▶ [Input for this task]:
:::::
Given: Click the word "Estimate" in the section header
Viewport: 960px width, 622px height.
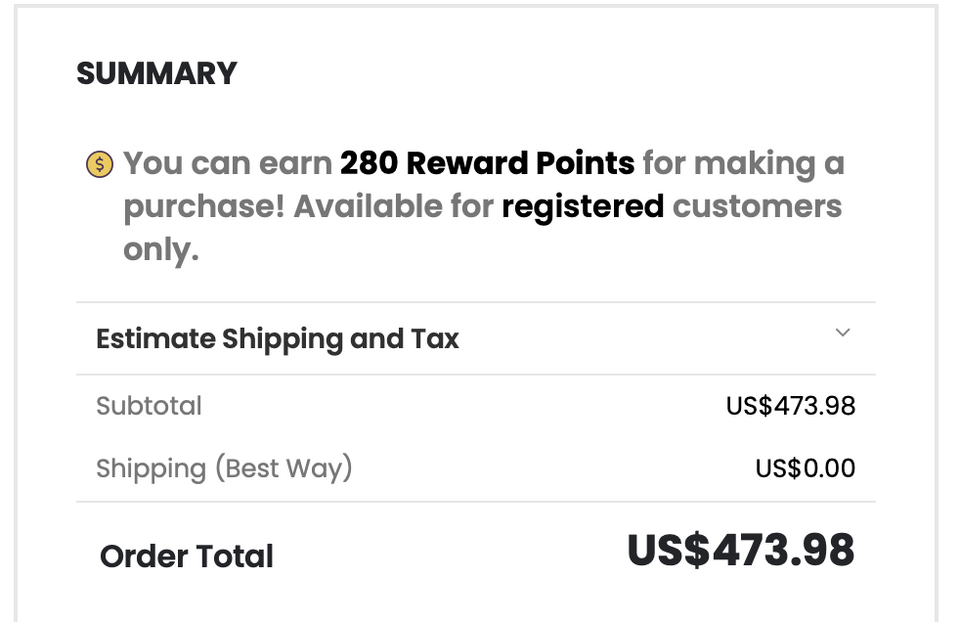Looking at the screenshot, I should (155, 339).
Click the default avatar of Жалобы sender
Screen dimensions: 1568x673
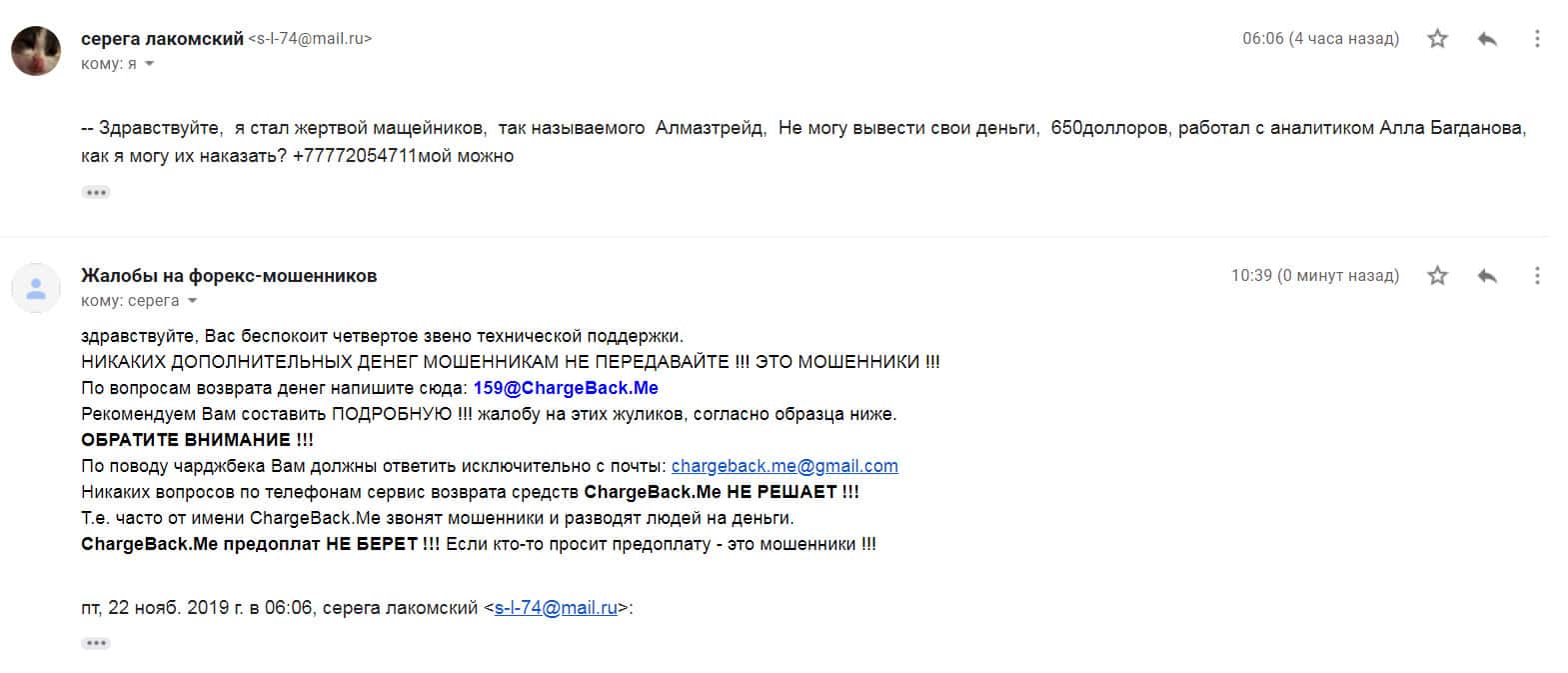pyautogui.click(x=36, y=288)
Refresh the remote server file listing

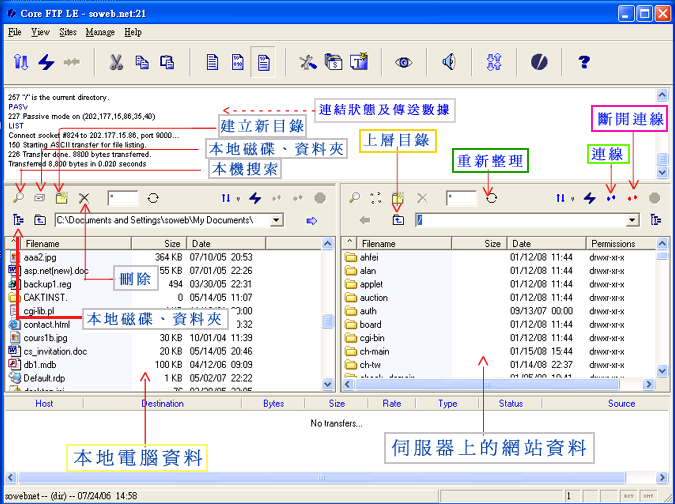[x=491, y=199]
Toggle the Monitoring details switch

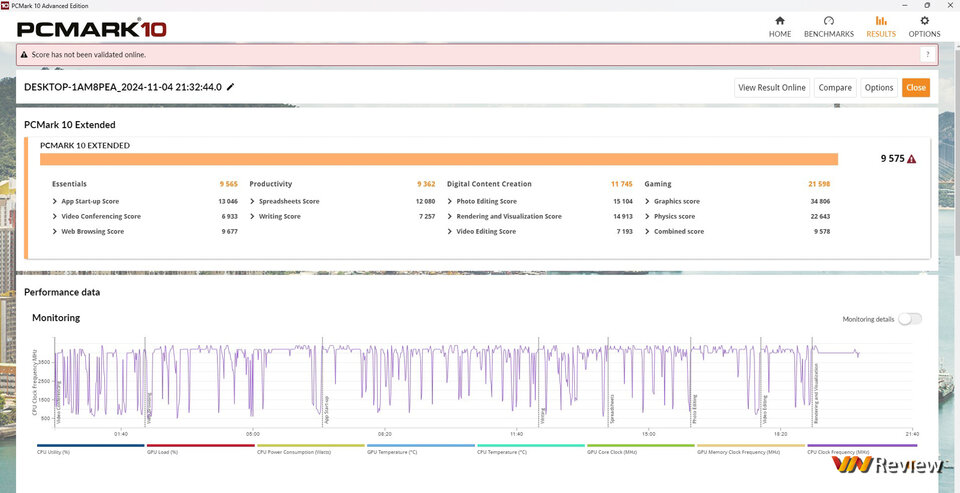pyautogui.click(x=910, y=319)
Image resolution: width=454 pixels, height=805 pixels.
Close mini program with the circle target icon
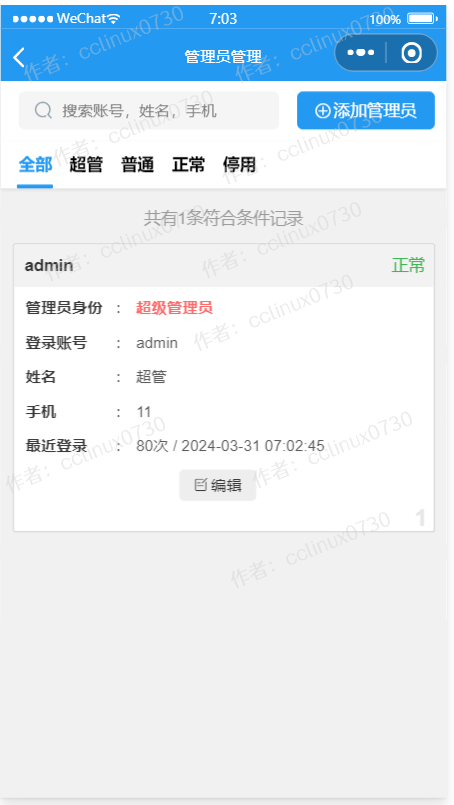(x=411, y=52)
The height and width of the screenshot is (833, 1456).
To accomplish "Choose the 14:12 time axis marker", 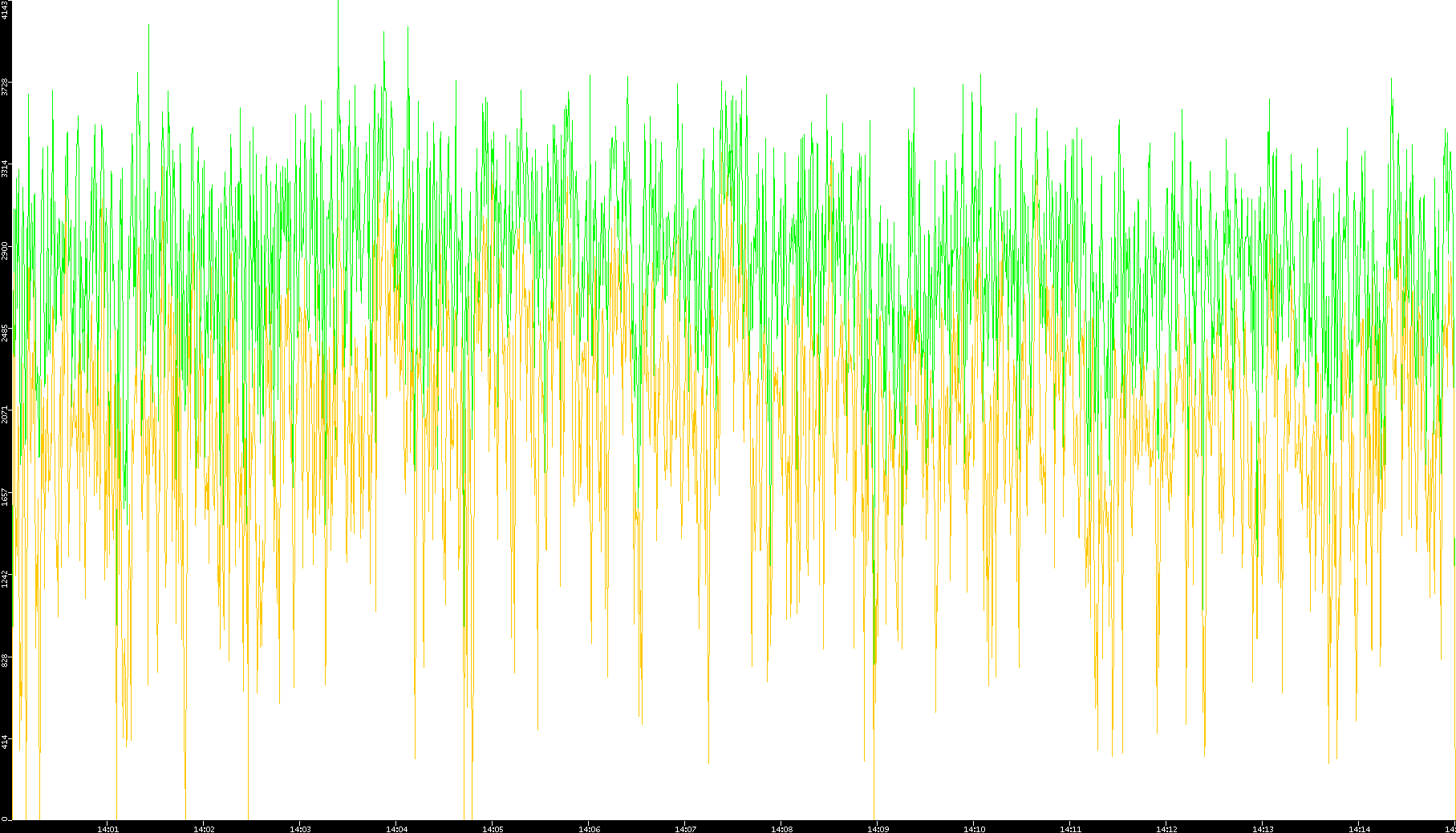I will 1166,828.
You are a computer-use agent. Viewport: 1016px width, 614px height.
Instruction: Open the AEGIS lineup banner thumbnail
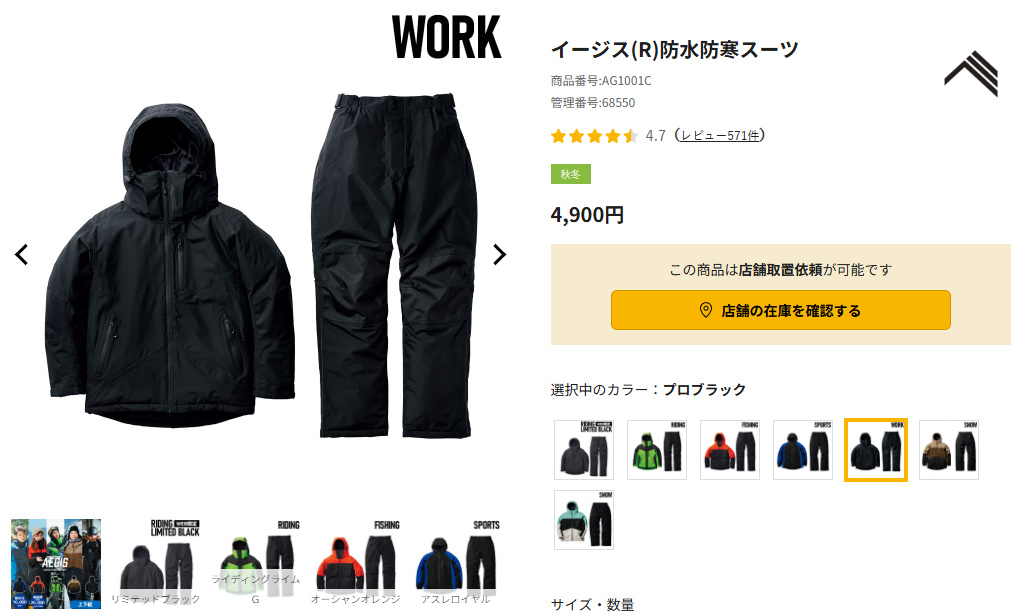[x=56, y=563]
:::::
▶ [The problem]: Each line from the one with "Instruction: Open the" to the final line of the data above is to be printed exactly; no picture should appear in the copy.

▶ [Solved problem]:
Instruction: Open the AEGIS lineup banner thumbnail
[x=56, y=563]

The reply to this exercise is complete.